Property from the Collection of Robin Bradley Martin
Pink House
Auction Closed
May 17, 10:38 PM GMT
Estimate
150,000 - 250,000 USD
Lot Details
Description
Property from the Collection of Robin Bradley Martin
Marsden Hartley
1877 - 1943
Pink House
oil on board
14 by 12 in.
35.6 by 30.5 cm.
Executed in 1940-41.
This work is included in The Marsden Hartley Legacy Project: Complete Paintings and Works on Paper, Bates College Museum of Art, Lewiston, Maine.
New York, Paul Rosenberg & Co., Paintings by Marsden Hartley, 1950, no. 12
New York, Babcock Galleries, Marsden Hartley, 1877-1943, 1958-59, no. 21
After productive periods in Germany, New York, and New Mexico, Marsden Hartley returned to his native Maine in 1937 to begin a vibrant series of paintings that occupied him until his death in 1943. Although Hartley produced portraits, figural paintings, and still lifes during this generative period, his landscapes, such as the present work, provide an especially personal vision of his homeland. Pink House originates from Hartley’s time in Corea, a Down East village on the Gouldsboro Peninsula, that he first moved to in August 1940. In Corea, Hartley lived with local fisherman Forrest Young and his wife Katie, and painted in the town’s abandoned Baptist church. This church, and others, likely inspired the small church facing the sea in the background of the present landscape.
By placing the eponymous house just off center, framed on each side by a pair of fluffy clouds, Hartley’s composition is marked by a disquieting asymmetry. With the home’s door agape and household objects strewn around the front yard, the house feels lonely, otherwise devoid of human figures. However, the vibrant colors of the house, fields, sky, and sea all imbue a sense of deep nostalgia.
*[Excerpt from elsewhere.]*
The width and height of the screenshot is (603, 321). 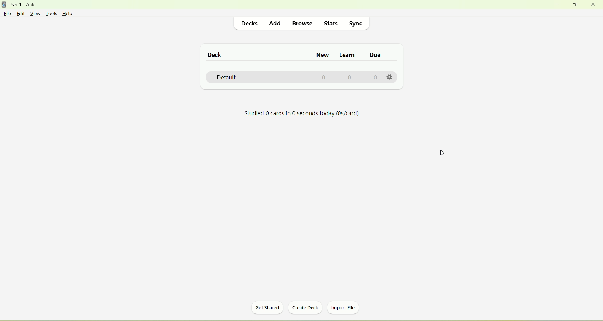 What do you see at coordinates (357, 24) in the screenshot?
I see `sync` at bounding box center [357, 24].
Hartley’s Pink House could as easily present memories from his childhood home in Lewiston as it might capture a scene experienced by the aging artist. Hartley’s Maine period is marked by his tendency to dislocate or relocate objects within the landscape to imbue greater poignancy to his landscapes. The present work is especially remarkable for Hartley’s extensive use of scratching out to indicate everything from architectural features to grass fields.